Trump also praised Saudi Arabia, the United Arab Emirates and Bahrain — some of the worst human rights offenders in the region — for “working to undermine recruitment and radicalism.” This contrasts sharply with Obama’s Cairo speech, where he said “you must maintain your power through consent, not coercion,” and “suppressing ideas never succeeds in making them go away.”
In the latter part of the Riyadh address, Trump criticized Iran as a country that “has fueled the fires of sectarian conflict and terror.” This played well in Saudi Arabia, which is engaged in what it sees as a regional struggle against Iranian influence. And while Iran has indeed supported the Syrian regime and fueled sectarianism in Lebanon with its support for Hezbollah, it is also true that the countries Trump praised are similarly implicated in proxy conflicts throughout the region.
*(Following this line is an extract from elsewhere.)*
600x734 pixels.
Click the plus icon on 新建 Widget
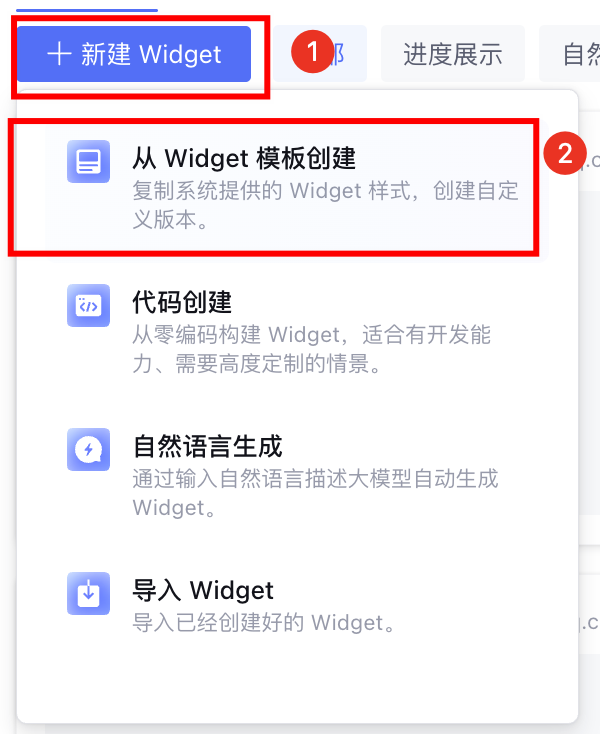59,53
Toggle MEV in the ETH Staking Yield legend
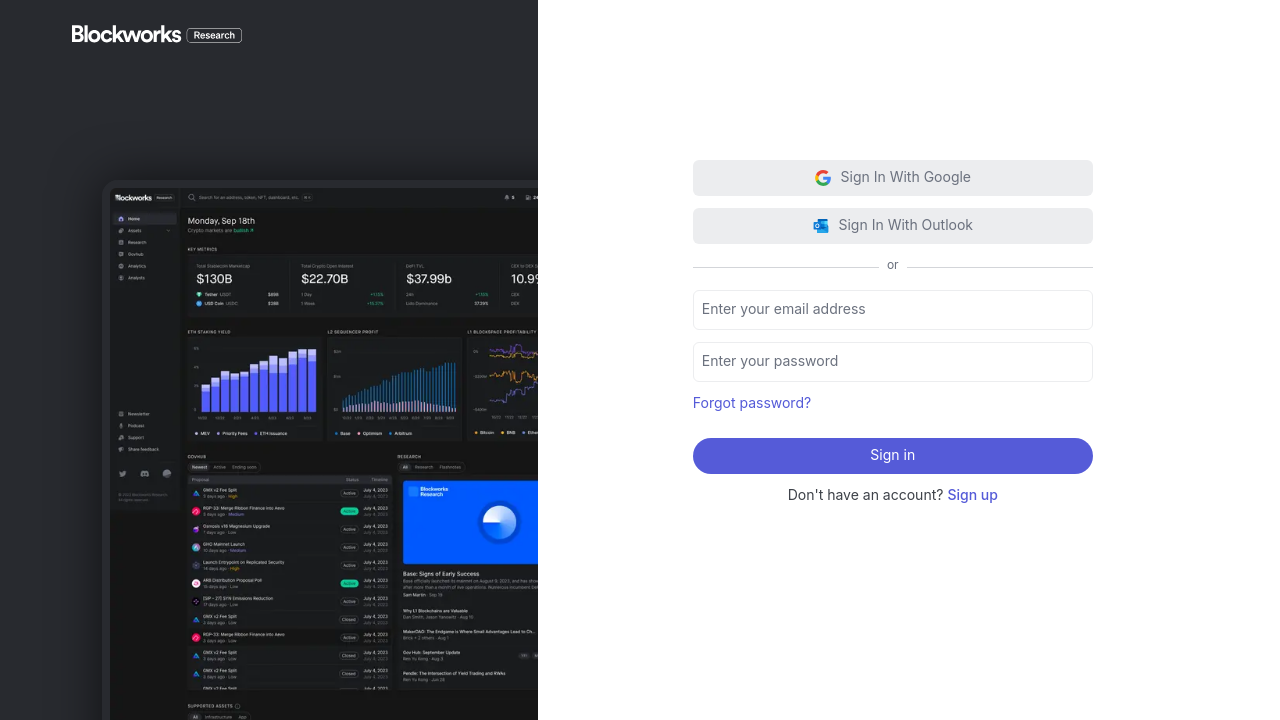 pos(205,433)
The optics of Trump’s speech, lauding a family-run authoritarian monarchy the day after Iranians voted overwhelmingly to re-elect their comparably moderate president, did not sit particularly well with those in the Middle East seeking democratic paths to political reform. A U.S.-Saudi arms deal signed during Trump’s visit, while a Saudi bombing campaign in Yemen has led to civilian casualties and mass hunger, has similarly bred discontent.
Underlying all of this is a problem U.S. presidents have always faced: the credibility of the messenger. Among Muslims around the globe, America is seen as deeply tone deaf and compromised by its long-standing policies whenever it tries to tell Muslims what to believe or do. Trump’s anti-Muslim campaign rhetoric and overwhelming focus on religious extremism intensify this challenge, even for those in his audience inclined to agree with his prescriptions to eliminate terrorism.
Imagine the public response to a Saudi king coming to the United States and delivering an address on how to eliminate racist violence by U.S. police forces, and you start to get the picture.
The further challenge for Trump is this: as abhorrent as the use of political violence may be, it is ultimately driven by political despair. The fight against terrorism requires a foreign policy that aims to alleviate the sources of that despair.
While Obama’s Cairo speech set unrealistic expectations about U.S. relations in the Middle East, Trump’s Riyadh speech risks setting unrealistic expectations about the means and possibility of eliminating terrorism. To be successful, a doctrine of “principled realism” will require a set of principles guided by American values as well as a realistic approach to addressing the true origins of political violence.
Quinn Mecham is an assistant professor of political science at Brigham Young University and is the author of “Institutional Origins of Islamist Political Mobilization,” (Cambridge University Press, 2017).